Abstract
To investigate annual changes in the susceptibility of clinical isolates to midecamycin acetate (MDM-AC), minimum inhibitory concentrations (MICs) of MDM-AC were determined for clinical isolates obtained from outpatients since 1985. MDM-AC-resistant strains of Staphylococcus spp. andStreptococcus spp. have shown similar degrees of resistance to midecamycin and josamycin. Regarding this as macrolide resistance, proportions of macrolide-resistant strains tended to increase for Staphylococcusaureus and Streptococcus pneumoniae but to decrease for Streptococcus pyogenes.
1. For S. aureus, 8% of the strains isolated in 1985, 20% in 1987 and 20% in 1989 were macrolide-resistant.
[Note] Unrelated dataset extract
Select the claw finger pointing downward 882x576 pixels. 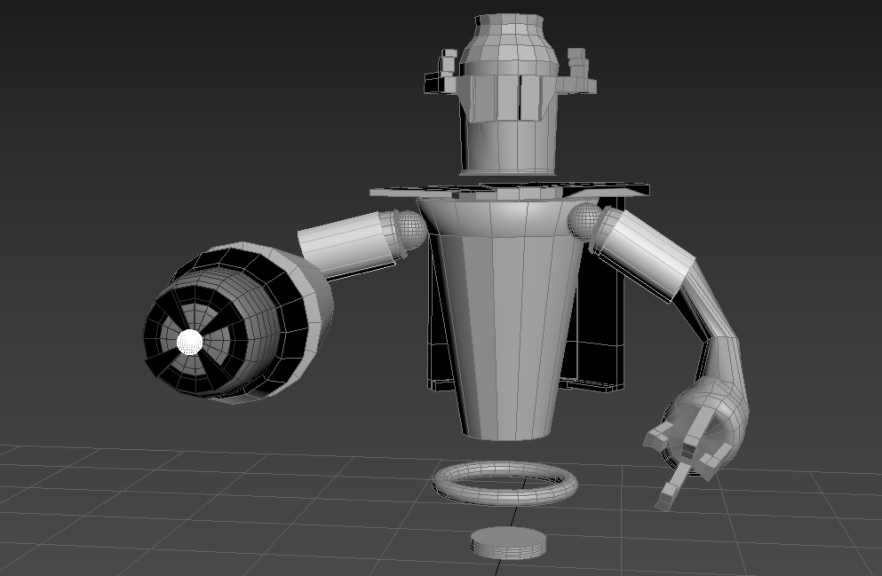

Of these macrolide-resistant strains, 70% or more in 1987 and 80% or more in 1989 were methicillin-resistant S. aureus (MRSA).
2. For S. pneumoniae, 8% of the strains isolated in 1985, 12% in 1987 and 12% in 1989 were macrolide-resistant, indicating a tendency for resistant strains to increase annually.
3. For S. pyogenes, 8% of the strains isolated in 1985, 4% in 1987 and 0% in 1989 were macrolide-resistant, showing a decreasing tendency.
4. MDM-AC is still thought to be a clinically useful antibacterial agent because it still shows antibacterial activity against 80% or more of Gram-positive cocci clinically isolated in recent years and a low degree of induction of macrolide resistance in Staphylococcus spp.